Considérant ce qui suit :

1. M. B... C..., qui exerce la profession de militaire depuis le 1er octobre 1997, s'est vu attribuer, par le ministère des armées, le bénéfice de la prime de qualification attribuée aux officiers issus de certaines écoles, dite QAL 68, pour la période comprise entre le 1er août 2013 et le 31 mai 2017, pour un montant total de 16 306,80 euros. Par une décision du 30 mai 2017, le centre expert des ressources humaines et de la solde lui a demandé le remboursement de la somme de 14 862,02 euros correspondant à un trop-versé au titre de la prime de qualification QAL 68 attribuée, déduction faite d'un moins-versé de 1 444,78 euros au titre de cotisations sociales pour la même période. L'intéressé a contesté cette décision devant la commission des recours des militaires par un recours formé le 17 juillet 2017, qui a été rejeté par une décision de la ministre des armées en date du 28 février 2018. Il a ensuite formé un recours contentieux contre ces deux décisions, lequel a été rejeté par le tribunal administratif de Caen par un jugement n° 1800955 du 18 juin 2020 passé en force de chose jugée.
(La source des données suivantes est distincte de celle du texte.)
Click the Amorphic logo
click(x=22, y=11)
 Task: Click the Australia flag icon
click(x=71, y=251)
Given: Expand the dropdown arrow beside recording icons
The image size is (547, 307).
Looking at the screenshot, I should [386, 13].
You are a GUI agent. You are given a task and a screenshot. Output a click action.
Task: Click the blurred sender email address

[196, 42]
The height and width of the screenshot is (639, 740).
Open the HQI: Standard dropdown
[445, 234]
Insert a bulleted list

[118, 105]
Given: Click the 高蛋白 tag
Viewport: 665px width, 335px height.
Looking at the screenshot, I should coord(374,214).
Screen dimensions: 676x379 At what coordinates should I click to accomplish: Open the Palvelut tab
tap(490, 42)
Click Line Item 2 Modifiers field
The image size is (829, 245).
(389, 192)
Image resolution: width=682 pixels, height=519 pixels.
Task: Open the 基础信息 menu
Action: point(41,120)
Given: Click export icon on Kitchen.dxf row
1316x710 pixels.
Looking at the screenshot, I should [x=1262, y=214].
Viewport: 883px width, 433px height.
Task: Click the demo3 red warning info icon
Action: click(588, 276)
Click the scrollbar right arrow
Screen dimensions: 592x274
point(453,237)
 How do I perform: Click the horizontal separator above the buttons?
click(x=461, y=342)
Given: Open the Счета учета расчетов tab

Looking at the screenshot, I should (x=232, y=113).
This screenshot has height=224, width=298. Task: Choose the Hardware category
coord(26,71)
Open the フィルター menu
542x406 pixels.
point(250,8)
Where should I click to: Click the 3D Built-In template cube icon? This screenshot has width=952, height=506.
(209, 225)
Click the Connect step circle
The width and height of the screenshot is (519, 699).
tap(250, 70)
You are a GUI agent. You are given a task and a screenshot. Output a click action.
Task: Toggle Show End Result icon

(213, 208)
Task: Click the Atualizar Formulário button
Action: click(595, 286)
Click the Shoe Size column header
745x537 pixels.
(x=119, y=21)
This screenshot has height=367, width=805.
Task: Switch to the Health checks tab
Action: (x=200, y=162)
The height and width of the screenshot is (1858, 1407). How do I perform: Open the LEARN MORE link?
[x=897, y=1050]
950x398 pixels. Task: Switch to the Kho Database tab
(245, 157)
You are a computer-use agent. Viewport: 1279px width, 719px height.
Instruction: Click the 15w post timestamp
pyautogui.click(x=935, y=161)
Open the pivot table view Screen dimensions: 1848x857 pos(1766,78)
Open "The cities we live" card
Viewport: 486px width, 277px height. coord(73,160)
Enfin, M. C... a été destinataire le 6 avril 2021 d'un titre de perception, émis le 23 mars 2021 par la direction départementale des finances publiques de Moselle lui demandant la restitution d'un indu de solde d'un montant total net de 14 862,02 euros. Il a formé un recours administratif préalable contre ce titre, rejeté par le directeur de l'établissement de la solde par une décision du 8 juin 2021. M. C... relève appel du jugement n° 2100588 du 3 novembre 2022 par lequel le tribunal administratif de la Guadeloupe a rejeté sa demande tendant à l'annulation de cette décision du 8 juin 2021, ainsi que du titre de perception du 23 mars 2021.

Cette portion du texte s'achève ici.